• RECORDS PROVIDED
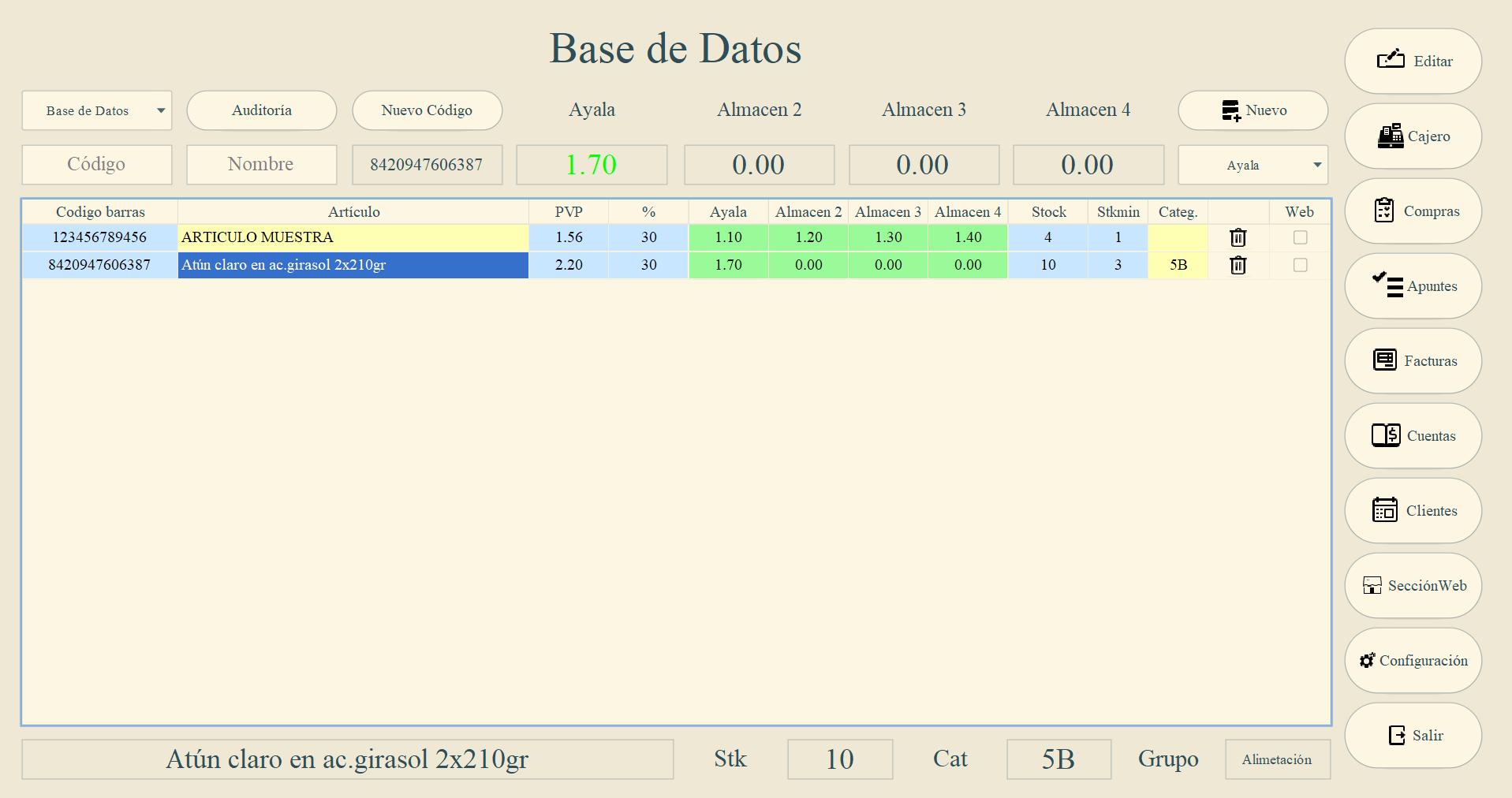
Task: Open the Ayala warehouse dropdown
Action: click(x=1253, y=165)
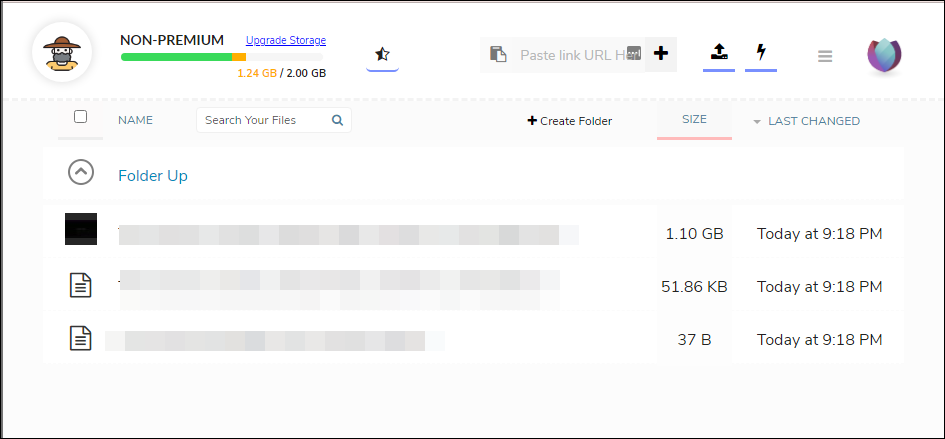Screen dimensions: 945x439
Task: Open the hamburger menu icon
Action: [x=825, y=56]
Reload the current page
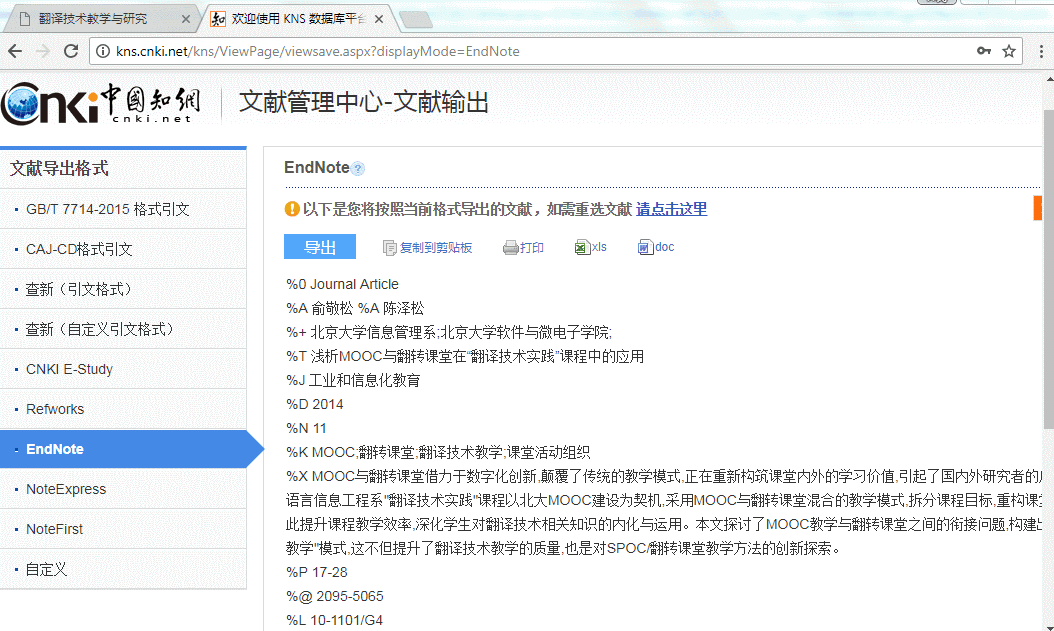The width and height of the screenshot is (1054, 631). coord(69,50)
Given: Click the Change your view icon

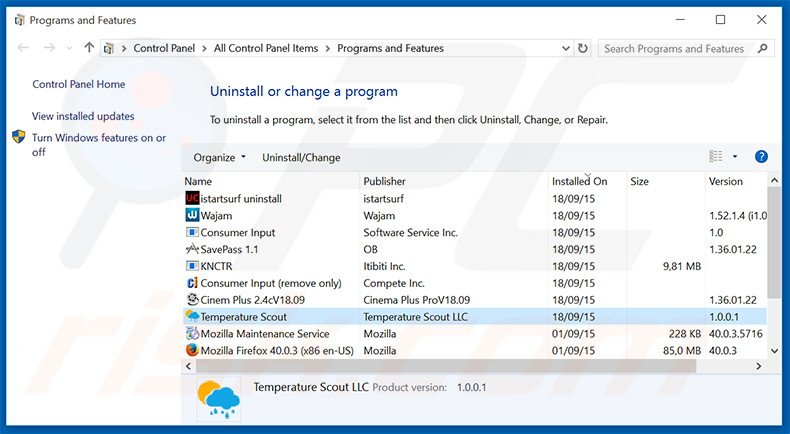Looking at the screenshot, I should pos(716,157).
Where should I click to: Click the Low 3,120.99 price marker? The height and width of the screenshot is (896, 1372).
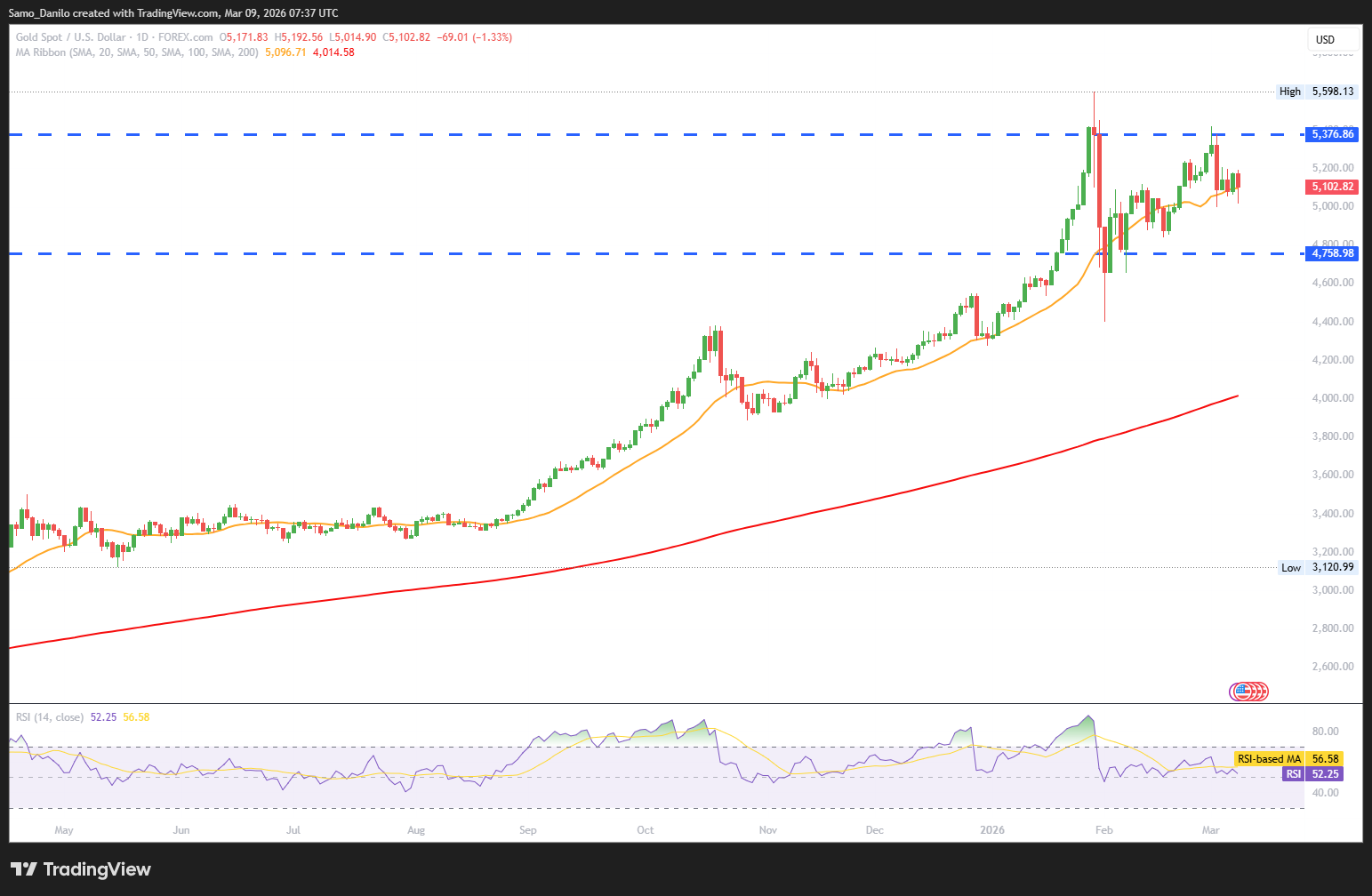[x=1317, y=567]
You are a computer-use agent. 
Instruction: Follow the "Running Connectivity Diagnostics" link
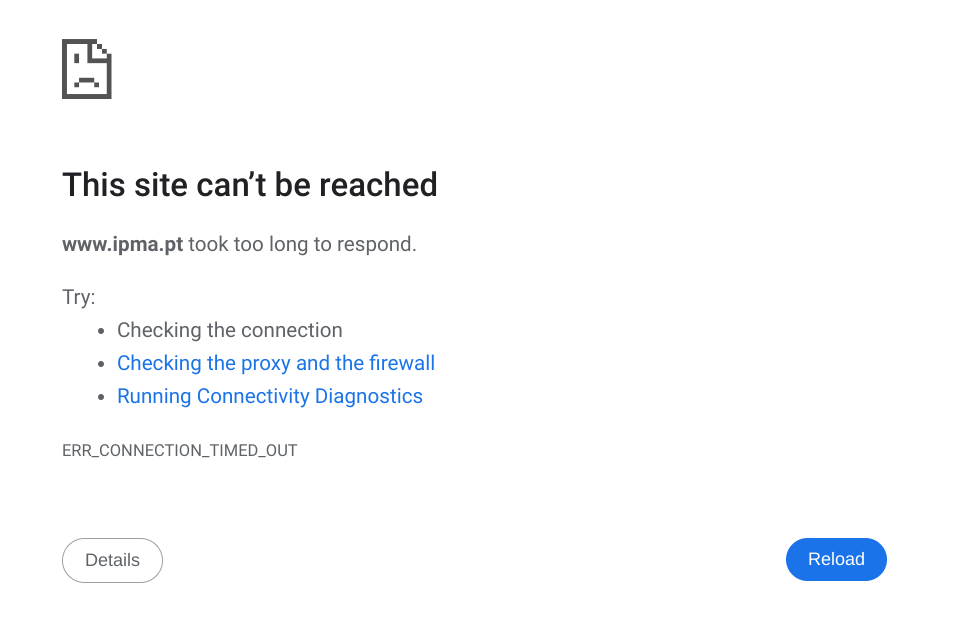[269, 396]
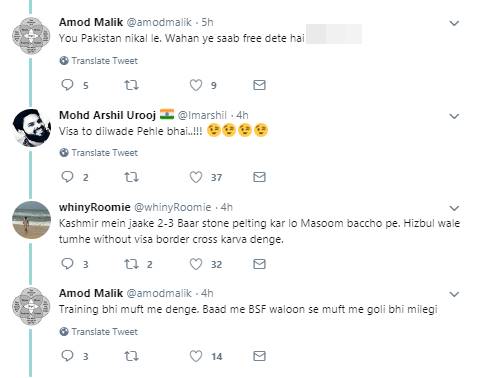View whinyRoomie's beach profile picture
The width and height of the screenshot is (480, 378).
31,220
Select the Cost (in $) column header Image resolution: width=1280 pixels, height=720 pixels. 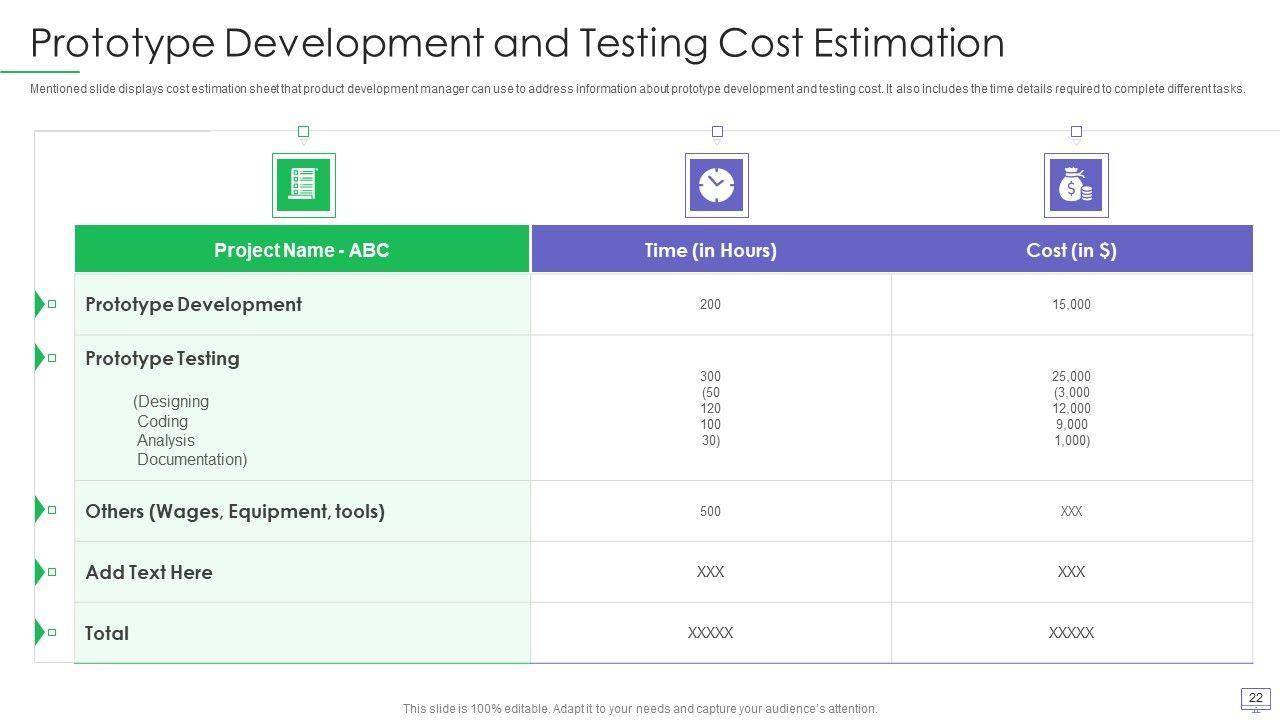click(x=1071, y=250)
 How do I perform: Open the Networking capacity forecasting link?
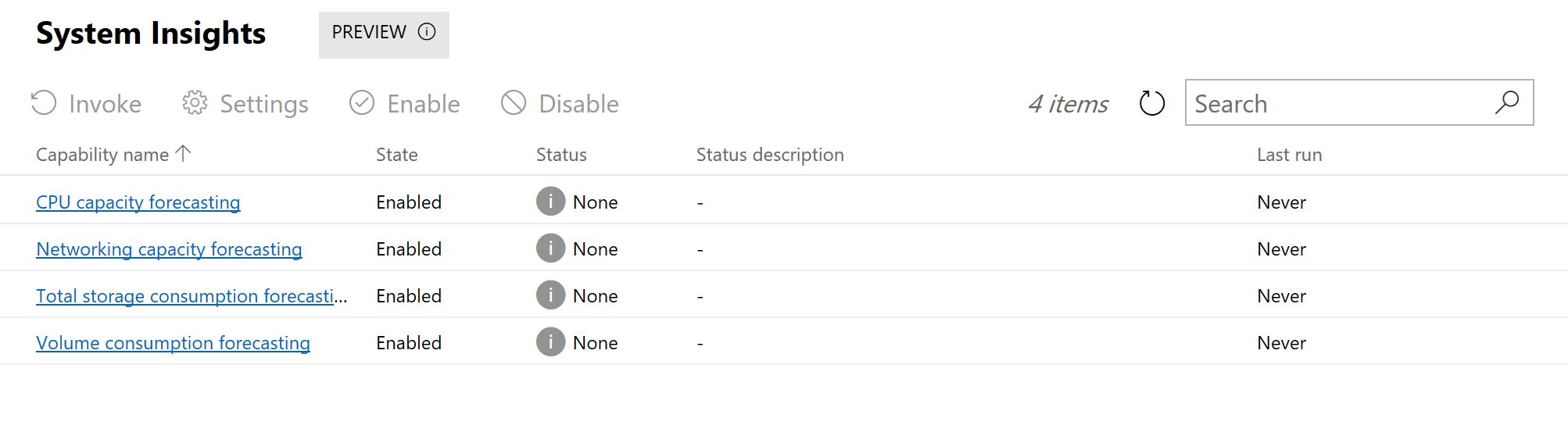(169, 249)
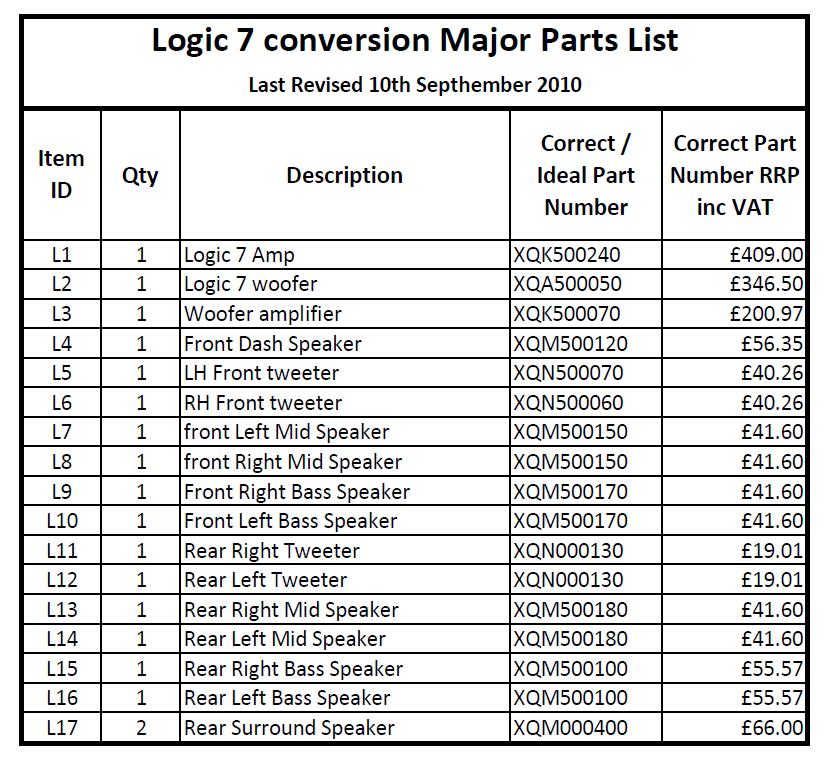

• DESCRIPTION OF THE TASK
Only the lines from the line containing "How do I perform: Open" through the end of the material should be retyped, exactly and in full, with no pictures.

• RESPONSE TO THIS EXERCISE
 How do I perform: Open the Networking capacity forecasting link?
(169, 249)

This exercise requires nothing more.